Au final, quelle que soit la minimisation du poids politique d'Edouard Philippe qu'ont tenté de mettre en avant ceux des Républicains qui s'opposaient à son arrivée à Matignon, Emmanuel Macron réussit incontestablement un coup politique. Certes d'une ampleur moindre que s'il était parvenu à débaucher Xavier Bertrand voire Alain Juppé lui-même, un coup politique néanmoins.
Car même à supposer que la droite parvienne au prix d'on ne sait quels tortillements sémantiques à sauver la façade de son unité jusqu'au soir du second tour des élections législatives, on voit mal comment les Républicains pourraient ne pas exploser en deux groupes, l'un prêt à soutenir le gouvernement d'Emmanuel Macron, l'autre s'inscrivant dans son opposition, fût-elle constructive.

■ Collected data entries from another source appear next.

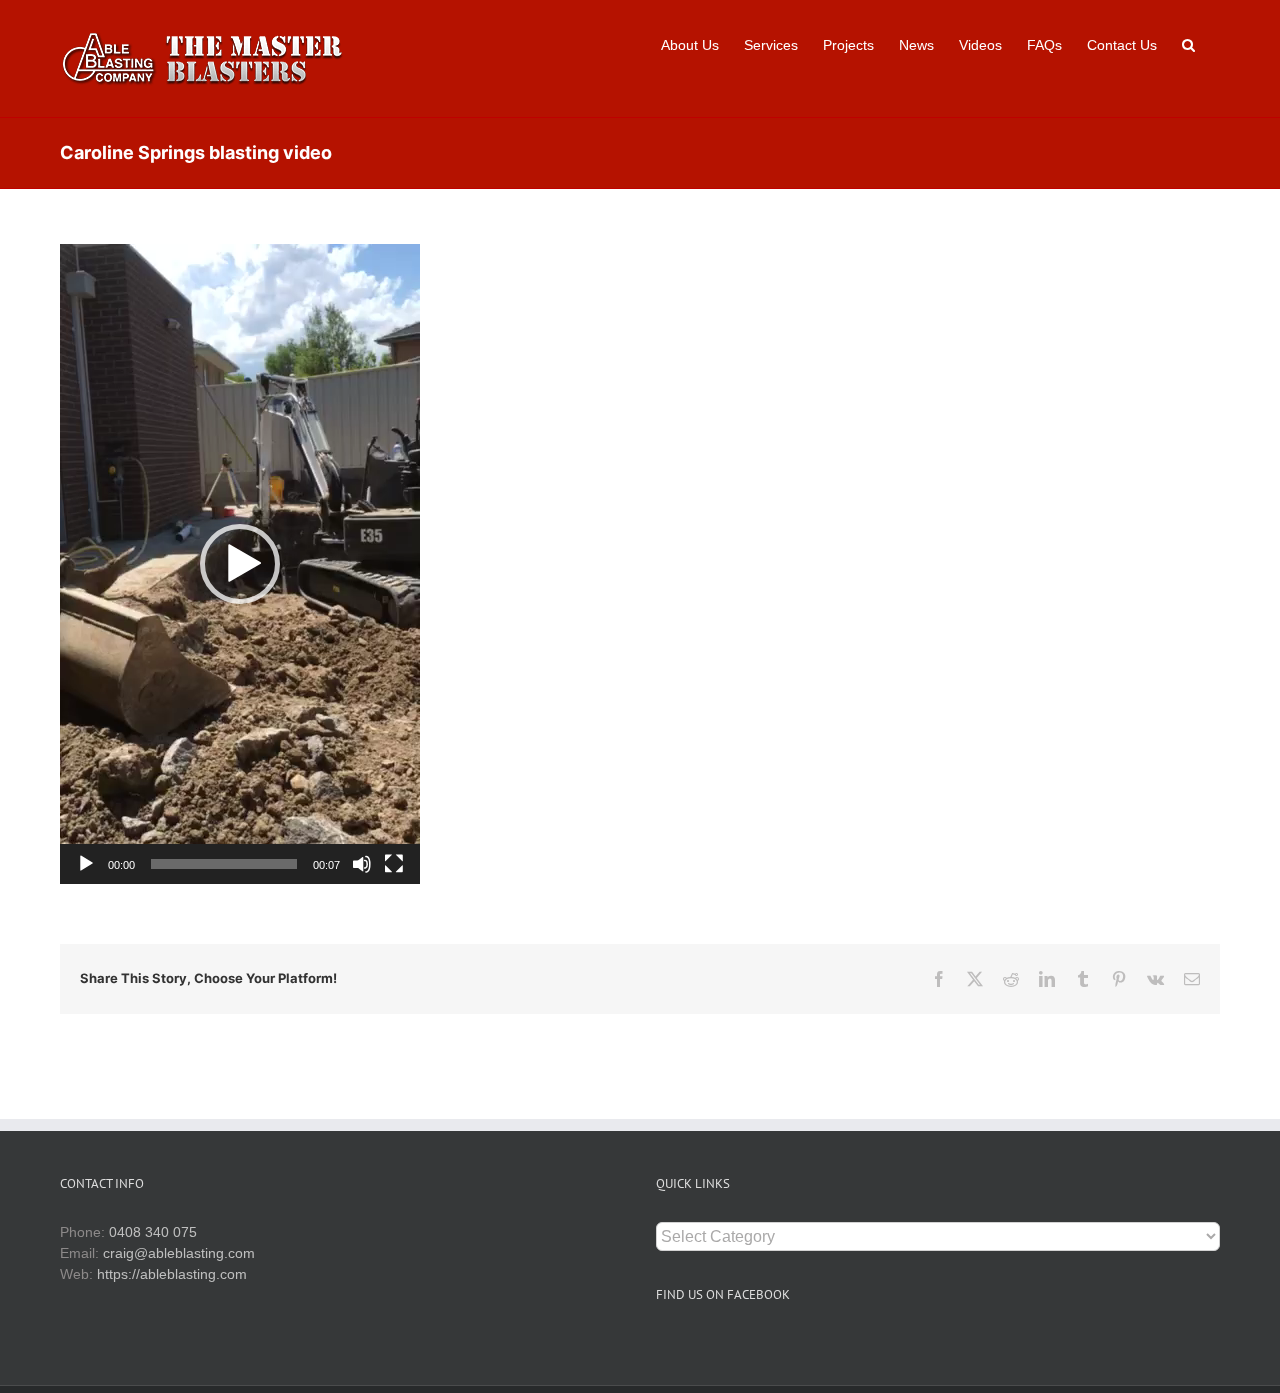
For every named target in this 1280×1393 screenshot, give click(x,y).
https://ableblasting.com (172, 1274)
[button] (1188, 43)
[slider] (224, 864)
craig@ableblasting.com (179, 1253)
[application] (240, 564)
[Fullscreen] (394, 864)
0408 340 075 (153, 1232)
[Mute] (362, 864)
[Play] (86, 864)
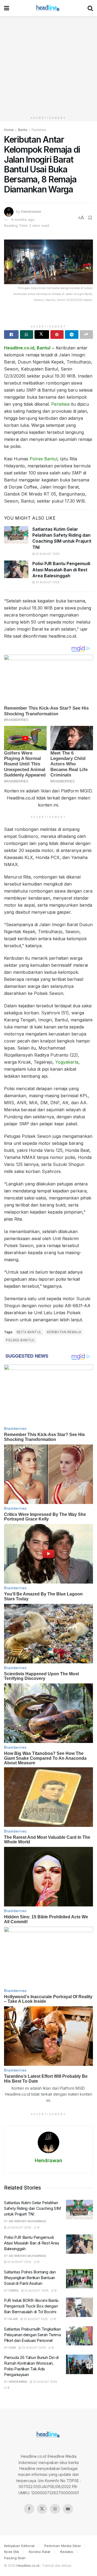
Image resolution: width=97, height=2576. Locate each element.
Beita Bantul (29, 1332)
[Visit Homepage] (48, 8)
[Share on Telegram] (71, 334)
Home (9, 130)
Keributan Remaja (64, 1332)
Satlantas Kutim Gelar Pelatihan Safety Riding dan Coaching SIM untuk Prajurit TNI (32, 2208)
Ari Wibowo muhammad (27, 2221)
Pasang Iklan (15, 2558)
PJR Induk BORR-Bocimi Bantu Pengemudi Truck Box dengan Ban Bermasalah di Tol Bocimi (31, 2306)
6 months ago (22, 219)
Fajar (13, 2319)
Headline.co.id (19, 347)
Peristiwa (39, 130)
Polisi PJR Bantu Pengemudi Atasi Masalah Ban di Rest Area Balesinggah (61, 569)
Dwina (14, 2290)
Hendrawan (31, 211)
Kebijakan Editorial (19, 2546)
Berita (22, 130)
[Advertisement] (48, 65)
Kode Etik (11, 2551)
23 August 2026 (47, 553)
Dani (12, 2347)
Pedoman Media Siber (62, 2546)
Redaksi (66, 2551)
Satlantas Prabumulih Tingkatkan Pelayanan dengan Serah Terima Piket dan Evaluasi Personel (32, 2334)
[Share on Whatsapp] (26, 334)
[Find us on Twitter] (42, 2509)
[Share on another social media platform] (86, 334)
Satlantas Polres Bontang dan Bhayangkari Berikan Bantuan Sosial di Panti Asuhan (30, 2277)
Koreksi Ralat (39, 2551)
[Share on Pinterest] (57, 334)
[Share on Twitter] (41, 334)
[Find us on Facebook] (29, 2509)
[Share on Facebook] (11, 334)
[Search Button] (90, 8)
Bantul (43, 347)
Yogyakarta (66, 1062)
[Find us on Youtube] (68, 2509)
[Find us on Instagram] (55, 2509)
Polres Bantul (43, 458)
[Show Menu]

Ce coup politique se révèle d'autant plus en faveur d'Emmanuel Macron qu'on ne voit pas bien le gain politique que les Républicains pourraient retirer de l'arrivée d'Edouard Philippe à Matignon, dans la mesure encore une fois où rien ne semble avoir été négocié sur le terrain des concessions politiques. Cette nomination va à l'encontre de la position difficilement arrêtée par le parti d'attendre les législatives avant de se prononcer sur l'attitude à adopter face au nouveau président. Et elle prive LR du coup qui aurait pu être joué post Législatives dans l'hypothèse où la République En Marche ne parviendrait pas à réunir une majorité absolue sur son étiquette. Le ralliement d'un groupe issu des rangs des Républicains aura alors beaucoup moins de valeur puisque le Rubicon aura déjà été franchi par Edouard Philippe et par ceux des Républicains qui appellent aujourd'hui à répondre à sa main tendue.
À l'instar d'Edouard Philippe, une partie de la droite a ainsi fait ce lundi un choix qui ressemble plus à l'assouvissement d'envies de carrière qu'à la construction d'un véritable renouveau.
À sa décharge, Les Républicains depuis la défaite de François Fillon à la présidentielle n'ont pas franchement prouvé leur capacité à proposer une dynamique ni un programme enthousiasmants. D'autant que dénoncer les faiblesses ou la relativité de l'adhésion des Français au projet politique d'Emmanuel Macron ne saurait certainement pas suffire à exonérer la droite de la construction d'un projet à la hauteur des exigences de renouveau de la nouvelle ère ouverte par la présidentielle 2017.
En attendant que ladite droite s'y mette, Emmanuel Macron pourra continuer à marquer des points sur la lancée de son parcours gagnant de borgne au pays des aveugles.